- _YOUR OBJECTIVE_
Format the material below as a Markdown table with the columns No. and Line. Give each line its own row number, and leave out blank lines.

Data listing

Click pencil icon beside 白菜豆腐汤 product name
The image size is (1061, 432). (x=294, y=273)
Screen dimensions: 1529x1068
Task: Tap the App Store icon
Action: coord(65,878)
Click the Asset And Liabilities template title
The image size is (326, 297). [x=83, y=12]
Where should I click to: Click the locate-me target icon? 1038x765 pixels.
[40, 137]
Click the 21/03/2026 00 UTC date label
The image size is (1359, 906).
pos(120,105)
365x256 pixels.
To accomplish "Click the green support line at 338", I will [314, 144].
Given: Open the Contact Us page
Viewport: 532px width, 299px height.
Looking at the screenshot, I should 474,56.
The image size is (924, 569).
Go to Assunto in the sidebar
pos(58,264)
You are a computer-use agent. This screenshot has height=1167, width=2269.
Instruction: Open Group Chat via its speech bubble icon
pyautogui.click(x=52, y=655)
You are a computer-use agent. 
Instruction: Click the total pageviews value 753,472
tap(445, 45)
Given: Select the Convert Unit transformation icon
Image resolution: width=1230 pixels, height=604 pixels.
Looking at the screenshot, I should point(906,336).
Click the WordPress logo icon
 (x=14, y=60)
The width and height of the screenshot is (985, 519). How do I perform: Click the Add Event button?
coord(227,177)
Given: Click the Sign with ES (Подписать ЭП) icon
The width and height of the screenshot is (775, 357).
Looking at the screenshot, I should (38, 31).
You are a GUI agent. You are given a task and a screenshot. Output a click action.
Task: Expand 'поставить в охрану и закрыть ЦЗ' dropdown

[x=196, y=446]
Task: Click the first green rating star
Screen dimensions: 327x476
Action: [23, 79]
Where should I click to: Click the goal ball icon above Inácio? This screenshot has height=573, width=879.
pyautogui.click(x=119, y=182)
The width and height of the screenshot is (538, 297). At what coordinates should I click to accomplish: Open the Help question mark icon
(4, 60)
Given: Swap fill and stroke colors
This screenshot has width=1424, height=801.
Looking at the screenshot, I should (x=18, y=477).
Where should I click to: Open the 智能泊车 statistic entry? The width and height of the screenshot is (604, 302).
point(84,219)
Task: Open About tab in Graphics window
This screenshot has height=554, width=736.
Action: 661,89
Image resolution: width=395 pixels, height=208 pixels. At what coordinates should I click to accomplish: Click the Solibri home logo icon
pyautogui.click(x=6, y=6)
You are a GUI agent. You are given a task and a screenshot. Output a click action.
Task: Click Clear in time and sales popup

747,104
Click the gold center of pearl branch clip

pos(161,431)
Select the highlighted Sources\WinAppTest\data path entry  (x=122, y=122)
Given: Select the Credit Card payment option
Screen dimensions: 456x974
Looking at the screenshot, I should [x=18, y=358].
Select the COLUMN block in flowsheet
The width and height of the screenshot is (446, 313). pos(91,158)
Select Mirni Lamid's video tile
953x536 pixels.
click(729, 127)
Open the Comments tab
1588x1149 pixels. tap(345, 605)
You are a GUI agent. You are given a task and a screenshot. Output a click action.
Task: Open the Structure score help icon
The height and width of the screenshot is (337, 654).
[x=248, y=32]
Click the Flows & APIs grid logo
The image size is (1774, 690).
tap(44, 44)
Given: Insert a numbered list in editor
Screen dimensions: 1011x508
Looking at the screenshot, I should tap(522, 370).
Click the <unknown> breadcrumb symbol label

- _RESULT FOR THIS EXERCISE_
| No. | Line |
|---|---|
| 1 | Click pencil icon beside 白菜豆腐汤 product name |
| 2 | The image size is (1061, 432). (x=294, y=273) |
| 3 | Screen dimensions: 1529x1068 |
| 4 | Task: Tap the App Store icon |
| 5 | Action: coord(65,878) |
| 6 | Click the Asset And Liabilities template title |
| 7 | The image size is (326, 297). [x=83, y=12] |
| 8 | Where should I click to: Click the locate-me target icon? 1038x765 pixels. |
| 9 | [40, 137] |
| 10 | Click the 21/03/2026 00 UTC date label |
| 11 | The image size is (1359, 906). |
| 12 | pos(120,105) |
| 13 | 365x256 pixels. |
| 14 | To accomplish "Click the green support line at 338", I will [314, 144]. |
| 15 | Given: Open the Contact Us page |
| 16 | Viewport: 532px width, 299px height. |
| 17 | Looking at the screenshot, I should 474,56. |
| 18 | The image size is (924, 569). |
| 19 | Go to Assunto in the sidebar |
| 20 | pos(58,264) |
| 21 | You are a computer-use agent. This screenshot has height=1167, width=2269. |
| 22 | Instruction: Open Group Chat via its speech bubble icon |
| 23 | pyautogui.click(x=52, y=655) |
| 24 | You are a computer-use agent.  |
| 25 | Instruction: Click the total pageviews value 753,472 |
| 26 | tap(445, 45) |
| 27 | Given: Select the Convert Unit transformation icon |
| 28 | Image resolution: width=1230 pixels, height=604 pixels. |
| 29 | Looking at the screenshot, I should point(906,336). |
| 30 | Click the WordPress logo icon |
| 31 |  (x=14, y=60) |
| 32 | The width and height of the screenshot is (985, 519). How do I perform: Click the Add Event button? |
| 33 | coord(227,177) |
| 34 | Given: Click the Sign with ES (Подписать ЭП) icon |
| 35 | The width and height of the screenshot is (775, 357). |
| 36 | Looking at the screenshot, I should (38, 31). |
| 37 | You are a GUI agent. You are given a task and a screenshot. Output a click action. |
| 38 | Task: Expand 'поставить в охрану и закрыть ЦЗ' dropdown |
| 39 | [x=196, y=446] |
| 40 | Task: Click the first green rating star |
| 41 | Screen dimensions: 327x476 |
| 42 | Action: [23, 79] |
| 43 | Where should I click to: Click the goal ball icon above Inácio? This screenshot has height=573, width=879. |
| 44 | pyautogui.click(x=119, y=182) |
| 45 | The width and height of the screenshot is (538, 297). At what coordinates should I click to accomplish: Open the Help question mark icon |
| 46 | (4, 60) |
| 47 | Given: Swap fill and stroke colors |
| 48 | This screenshot has width=1424, height=801. |
| 49 | Looking at the screenshot, I should (x=18, y=477). |
| 50 | Where should I click to: Open the 智能泊车 statistic entry? The width and height of the screenshot is (604, 302). |
| 51 | point(84,219) |
| 52 | Task: Open About tab in Graphics window |
| 53 | This screenshot has height=554, width=736. |
| 54 | Action: 661,89 |
| 55 | Image resolution: width=395 pixels, height=208 pixels. At what coordinates should I click to accomplish: Click the Solibri home logo icon |
| 56 | pyautogui.click(x=6, y=6) |
| 57 | You are a GUI agent. You are given a task and a screenshot. Output a click action. |
| 58 | Task: Click Clear in time and sales popup |
| 59 | 747,104 |
| 60 | Click the gold center of pearl branch clip |
| 61 | pos(161,431) |
| 62 | Select the highlighted Sources\WinAppTest\data path entry  (x=122, y=122) |
| 63 | Given: Select the Credit Card payment option |
| 64 | Screen dimensions: 456x974 |
| 65 | Looking at the screenshot, I should [x=18, y=358]. |
| 66 | Select the COLUMN block in flowsheet |
| 67 | The width and height of the screenshot is (446, 313). pos(91,158) |
| 68 | Select Mirni Lamid's video tile |
| 69 | 953x536 pixels. |
| 70 | click(729, 127) |
| 71 | Open the Comments tab |
| 72 | 1588x1149 pixels. tap(345, 605) |
| 73 | You are a GUI agent. You are given a task and a screenshot. Output a click action. |
| 74 | Task: Open the Structure score help icon |
| 75 | The height and width of the screenshot is (337, 654). |
| 76 | [x=248, y=32] |
| 77 | Click the Flows & APIs grid logo |
| 78 | The image size is (1774, 690). |
| 79 | tap(44, 44) |
| 80 | Given: Insert a numbered list in editor |
| 81 | Screen dimensions: 1011x508 |
| 82 | Looking at the screenshot, I should tap(522, 370). |
| 83 | Click the <unknown> breadcrumb symbol label |